His father, Roland, was a dulse buyer before him for 32 years. Sandy and his wife, Mary, took over the business 21 years ago.
“Dulse was the only thing for years and years and years,’ said Flagg, who’s been buying dulse from Elton Greene since 1987. “I know when I was a kid if we went dulsing we’d walk all over the nori and the rockweed to get to the dulse. Now, we’re picking that on the way.”
The demand, he says, is unbelievable. “I can’t even get enough of it,” he said. Some buyers, he says, tell him simply, “get me all you can get.’”
But earlier in the spring of 2022, “the dulse was really scarce,” said Flagg. “Through the winter we had these storms — it rolls the rocks upside down, and it takes a while for it to regrow.”
Flagg knows from experience something that scientists confirm: namely, that increased storm activity in Atlantic Canada could pose a problem for dulse, according to biologist David Garbary, who studies the biology of seaweeds at St. Francis Xavier University.
A perennial, dulse survives year to year because of the parts that hang on to the rocks, said Garbary.
“In an extreme storm, it’s possible that the whole beach could be turned over: the rocks would be rolling around, and that could destroy an entire site,” he said.

Storms are bad news for buyers like Flagg. “We ran out a couple of different times earlier in the spring before it started coming in good. I don’t like not having anything to sell,” Flagg said.
But there have always been dulse shortages, Greene says. He isn’t so sure you can chalk up a bad month, or even a bad season, to climate change.
“Some years are good and some are bad,” he said. “A lot of guys, as soon as they see it’s not growing well, they blame it on climate change immediately. But I’ve seen for years: some summers, there’s not much dulse. But maybe the climate change will affect it in time.”
A need to move quickly
Storms aren’t the only weather-related risk for dulsers. Fast-moving rain showers are also a problem, especially when they’re hard to predict.
“Once it’s picked, you’ve got a two or three day window before it spoils,” Flagg said. “If you don’t get it spread out and at least three-quarters dried, it’ll rot on you,” Flagg said. “It’s risky, taking a chance on picking it and getting it dry.”
Fortunately, he said, “when the rain comes, everybody knows everybody, and everybody pitches in and if somebody’s in trouble,” Flagg said. “Same as if a boat broke down — you don’t leave them behind.”
Whatever the weather, or the climate change, brings to the island, Flagg expects Grand Mananers will adapt, just as they have to other changes in the island’s fortunes.
“If the dulse keeps up growing at least as well as it has been, it’ll supply a lot of people with work. If it doesn’t, the people will have to go find something else to do,” he said.
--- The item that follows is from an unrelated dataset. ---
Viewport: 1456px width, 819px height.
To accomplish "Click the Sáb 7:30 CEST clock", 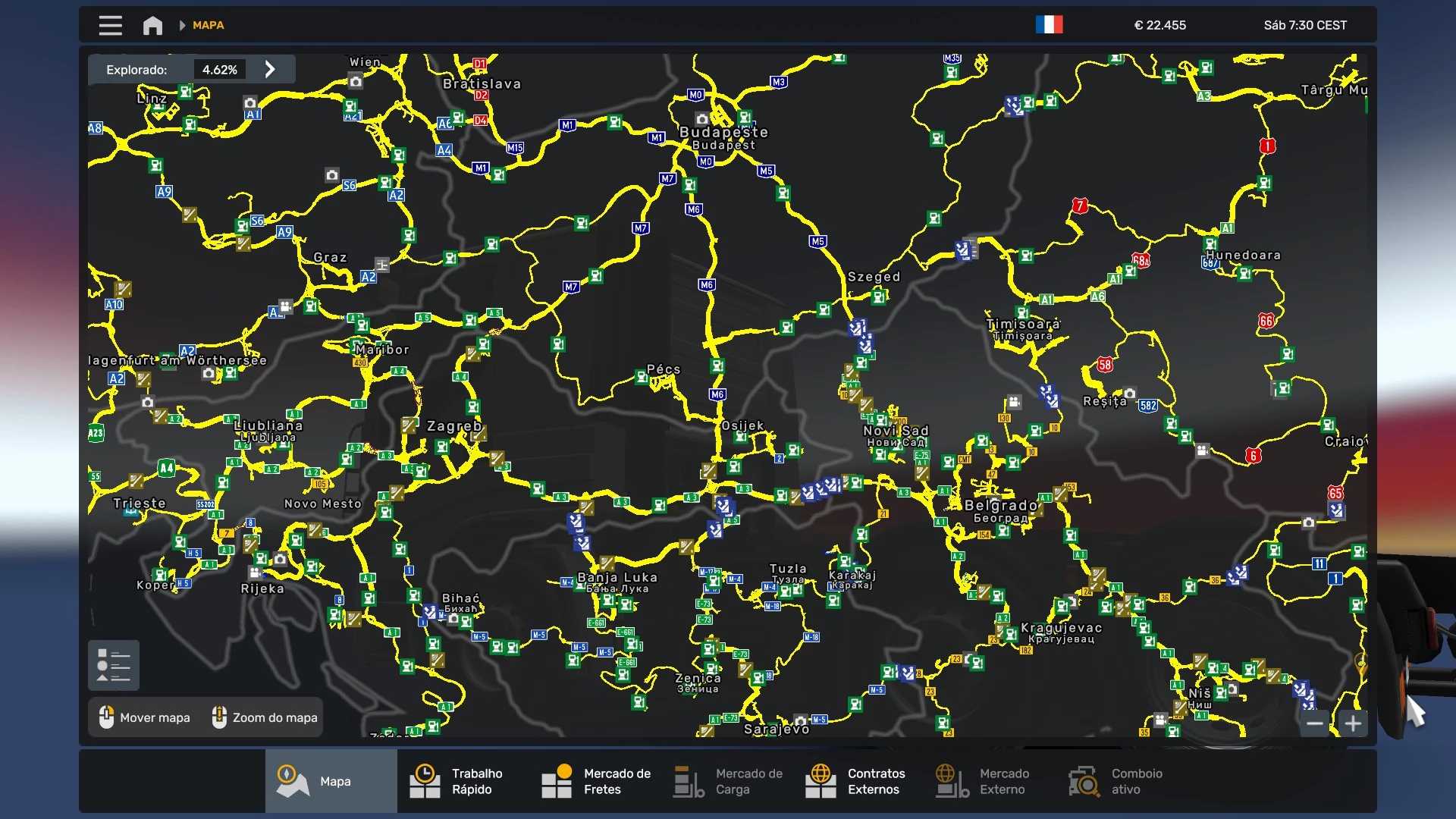I will pos(1305,25).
But Flagg hopes it won’t come to that.
“Dad, he worked so hard to get what we have, I’d like to keep it going as much as possible,” Flagg said. “Hopefully nothing will happen for the young ones coming, be something for them to do.”
Still, after 50 years each in the business, industry veterans like Flagg and Greene will soon be leaving whatever challenges the future brings for the next generation to sort out.
“My soul, I won’t be here 20 years from now,” Flagg said.
“I might be around, but I won’t be doing this.”